İnsan ruh ve bedenden müteşekkildir. “Hani Rabbin meleklere demişti ki: ‘Ben şekillenebilir özlü balçıktan, (şekil verilip) kurutulmuş çamurdan bir insan yaratacağım.’ Onun şeklini tamamladığım ve ona rûhumdan üflediğim vakit siz de hemen onun için secdeye kapanın.”1
İnsan, bedeni topraktan yaratıldığı için gıdâsını da topraktan alır. Bedenin işlevselliğini devâm ettirebilmesi için alması gereken vitamin, protein vb. şeylerin tamâmı, topraktan aldığı besinlerde mevcuttur. Ancak insanın rûhu bu dünyâya āit değildir. Emir âlemindendir. “Ve sana ruh hakkında soru soruyorlar. De ki: ‘Ruh, Rabbimin bileceği bir şeydir. Size pek az ilim verilmiştir.’”2 Dolayısıyla onun gıdâsı da āit olduğu yerdendir. Ruh da oradan beslenir. Beden yiyecek ve içeceklerle gıdâlanır, hayâta bağlanır, zevk alır, tatmîn olur, mutlu olur. Ruh da āit olduğu âlemden beslenir, gıdâ alır, zevk alır, mutlu olur, hayâta bağlanır. Dolayısıyla insanın iki boyutunun da hayatta kalması için gıdâya ihtiyâcı vardır. İkisi de gıdânın azlığı veya yokluğu sebebiyle zayıflar, mutsuz olur ve hayatla bağları kopar.
Allah, insan bedeninin bütün ihtiyaçlarını āit olduğu dünyâ âleminden vermiştir. Rûhun gıdâsını da āit olduğu âlemden insana indirmiştir. Yāni hem maddî hem mânevî bütün ihtiyaçlarını karşılamıştır. Ruh bu vesîleyle nefes almakta, hayâta daha güçlü ve huzurlu bir şekilde tutunmaktadır.

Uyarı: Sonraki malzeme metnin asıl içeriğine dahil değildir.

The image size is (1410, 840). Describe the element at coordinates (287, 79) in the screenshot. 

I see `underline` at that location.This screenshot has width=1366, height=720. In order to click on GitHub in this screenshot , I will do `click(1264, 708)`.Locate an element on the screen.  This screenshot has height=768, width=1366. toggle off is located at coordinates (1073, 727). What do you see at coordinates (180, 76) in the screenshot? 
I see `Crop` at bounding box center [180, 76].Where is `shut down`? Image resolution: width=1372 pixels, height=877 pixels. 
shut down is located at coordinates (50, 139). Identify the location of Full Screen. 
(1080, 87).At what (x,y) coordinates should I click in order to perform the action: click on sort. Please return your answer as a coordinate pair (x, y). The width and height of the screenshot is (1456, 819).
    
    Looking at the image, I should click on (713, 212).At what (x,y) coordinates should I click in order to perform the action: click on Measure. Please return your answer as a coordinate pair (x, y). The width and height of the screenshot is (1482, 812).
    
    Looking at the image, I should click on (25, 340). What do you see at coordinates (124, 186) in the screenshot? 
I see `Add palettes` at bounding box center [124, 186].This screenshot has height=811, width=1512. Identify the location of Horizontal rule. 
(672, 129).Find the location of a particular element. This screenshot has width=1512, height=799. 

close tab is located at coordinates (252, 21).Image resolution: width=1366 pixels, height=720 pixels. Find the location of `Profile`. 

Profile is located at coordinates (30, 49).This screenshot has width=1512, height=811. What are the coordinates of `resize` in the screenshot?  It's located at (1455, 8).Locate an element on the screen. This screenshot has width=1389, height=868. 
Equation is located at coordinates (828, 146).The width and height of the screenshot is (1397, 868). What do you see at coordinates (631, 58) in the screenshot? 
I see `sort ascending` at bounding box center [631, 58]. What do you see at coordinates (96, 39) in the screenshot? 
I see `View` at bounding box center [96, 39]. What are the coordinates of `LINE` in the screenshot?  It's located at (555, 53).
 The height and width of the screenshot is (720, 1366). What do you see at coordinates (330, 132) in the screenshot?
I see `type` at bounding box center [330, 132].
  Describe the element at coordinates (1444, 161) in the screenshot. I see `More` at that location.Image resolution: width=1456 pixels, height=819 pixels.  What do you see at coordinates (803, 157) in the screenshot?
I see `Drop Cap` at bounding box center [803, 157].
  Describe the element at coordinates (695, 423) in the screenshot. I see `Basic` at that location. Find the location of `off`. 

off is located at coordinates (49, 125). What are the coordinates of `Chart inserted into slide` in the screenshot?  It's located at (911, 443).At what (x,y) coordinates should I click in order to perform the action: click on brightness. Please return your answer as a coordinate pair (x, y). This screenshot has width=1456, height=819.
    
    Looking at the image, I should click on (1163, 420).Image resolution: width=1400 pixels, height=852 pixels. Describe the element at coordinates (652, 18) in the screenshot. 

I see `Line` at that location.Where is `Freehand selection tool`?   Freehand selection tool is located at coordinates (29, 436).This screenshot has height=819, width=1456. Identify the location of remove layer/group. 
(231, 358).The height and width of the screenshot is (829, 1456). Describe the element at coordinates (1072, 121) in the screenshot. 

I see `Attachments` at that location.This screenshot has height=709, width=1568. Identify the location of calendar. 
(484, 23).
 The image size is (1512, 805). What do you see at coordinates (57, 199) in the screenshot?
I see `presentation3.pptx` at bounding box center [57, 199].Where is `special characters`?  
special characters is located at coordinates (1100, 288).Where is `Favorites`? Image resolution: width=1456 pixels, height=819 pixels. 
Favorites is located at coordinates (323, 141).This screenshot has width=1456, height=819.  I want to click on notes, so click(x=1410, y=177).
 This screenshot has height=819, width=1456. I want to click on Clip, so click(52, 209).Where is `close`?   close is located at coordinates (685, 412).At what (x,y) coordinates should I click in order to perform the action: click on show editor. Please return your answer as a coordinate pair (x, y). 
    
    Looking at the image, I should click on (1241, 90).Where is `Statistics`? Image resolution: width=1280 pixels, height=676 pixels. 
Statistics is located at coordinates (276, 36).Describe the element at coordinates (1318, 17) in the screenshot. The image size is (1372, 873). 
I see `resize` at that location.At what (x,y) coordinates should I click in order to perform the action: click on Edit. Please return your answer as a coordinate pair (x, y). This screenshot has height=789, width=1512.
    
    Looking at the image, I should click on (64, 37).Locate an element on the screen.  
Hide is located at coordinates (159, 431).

O hâlde insan rûhunun gıdâsı nelerdir? Allah (cc), insanın rûhunu nasıl doyurmaktadır? Bunun üzerinde durmaya çalışalım.
Din, rûhun Allah’la irtibat kurması içindir. Allah (cc), ilk insan Hz. Âdem’e (as) peygamberlik vermesiyle bu konuda aslında en büyük mesajı vermiştir: Bedenin dünyâlı ama rûhun Bana āittir; Benimle irtibat kurmalıdır. Bu anlamda Allâh’ın (cc) vahiyle insanla irtibat kurması ve din indirmesi aynı zamanda rûhun en büyük ihtiyâcıdır. Ruh bu irtibatla gıdâlanır, güç kazanır, mutlu olur, huzur bulur, umut besler, korkar, mücâdele eder, değer kazanır, önünü görür, nereden geldiğini ve nereye gittiğini bilir, kim olduğunu anlar. Özetle “niçin” ve “neden” sorularının cevâbını bu irtibatla bulur.
Îman Hayâtın Anlamıdır
Bu anlamda îmân etmek; en güçlü kulpa, en sağlam bağa tutunmak, hayâtı başıboşluktan kurtarmaktır. Hayâtın anlam kazanmasıdır. İnsan böylece niçin yaşadığını bilir; hayâtın amacı olur. Hayâtının nerede başladığını ve nerede biteceğini bilir. Çünkü îmân eden bir kimsenin hayâtında boşluk ve cevapsız kalan sorular yoktur. Ervahtan cennete kadar hayâtın bütün aşamalarını îmânın nûruyla bilir. Hiçbir aşamada kör nokta yoktur. Dolayısıyla îman, insan rûhundaki ve hayâtındaki en büyük mânevî boşluğu doldurmakla berâber, Allah ile kul arasında bağlantı oluşturarak sağlam bir zemîne oturtmaktadır.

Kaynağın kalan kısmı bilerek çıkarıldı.